Charles H. Calisher, Kent D. Wagoner, Brian R. Amman, J. Jeffrey Root, Richard J. Douglass, Amy J. Kuenzi, Ken D. Abbott, Cheryl Parmenter, Terry L. Yates, Thomas G. Ksiazek, Barry J. Beaty, James N. Mills
Journal of Wildlife Diseases 43 (1), 1-11, (1 January 2007) https://doi.org/10.7589/0090-3558-43.1.1
KEYWORDS: antibody prevalence, Arizona, Colorado, deer mice, gender, Hantaviruses, Montana, New Mexico, Peromyscus maniculatus, population density, risk factors, Sin Nombre virus, wounds
We used long-term data collected for up to 10 yr (1994–2004) at 23 trapping arrays (i.e., webs and grids) in Arizona, Colorado, Montana, and New Mexico to examine demographic factors known or suspected to be associated with risk of infection with Sin Nombre virus (SNV) in its natural host, the deer mouse (Peromyscus maniculatus).
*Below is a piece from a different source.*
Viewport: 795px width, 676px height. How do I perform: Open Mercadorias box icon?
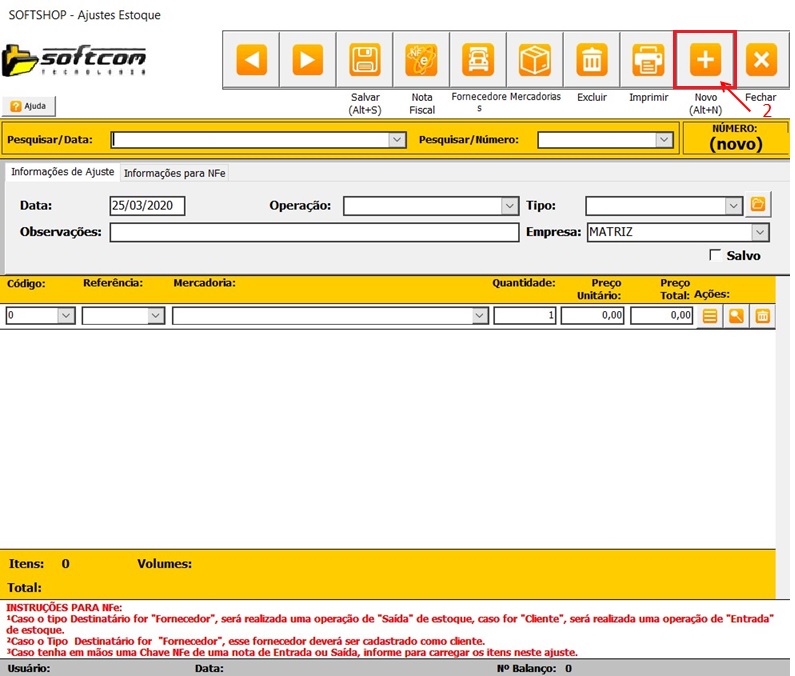(x=535, y=60)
Gender, age (mass), wounds or scars, season, and local relative population densities were statistically associated with the period prevalence of antibody (used as a marker of infection) to SNV in host populations. Nevertheless, antibody prevalence and some of the risk factors associated with antibody prevalence, such as relative population density, gender bias, and prevalence of wounding, varied significantly among sites and even between nearby trapping arrays at a single site. This suggests that local microsite-specific differences play an important role in determining relative risk of infection by SNV in rodents and, consequently, in humans. Deer mouse relative population density varied among sites and was positively and statistically associated with infection prevalence, an association that researchers conducting shorter-term studies failed to demonstrate. Both wounding and antibody prevalence increased with mass class in both males and females; this increase was much more pronounced in males than in females and wounding was more frequent in adult males than in adult females. Prevalence of wounding was greatest among seropositive deer mice, regardless of mass class, but many deer mice without detectable wounds or scars eventually became infected. Many of these patterns, which will be useful in the development of predictive models of disease risk to humans, were only detected through the application of data collected over a long (10-yr) period and with abundant replication.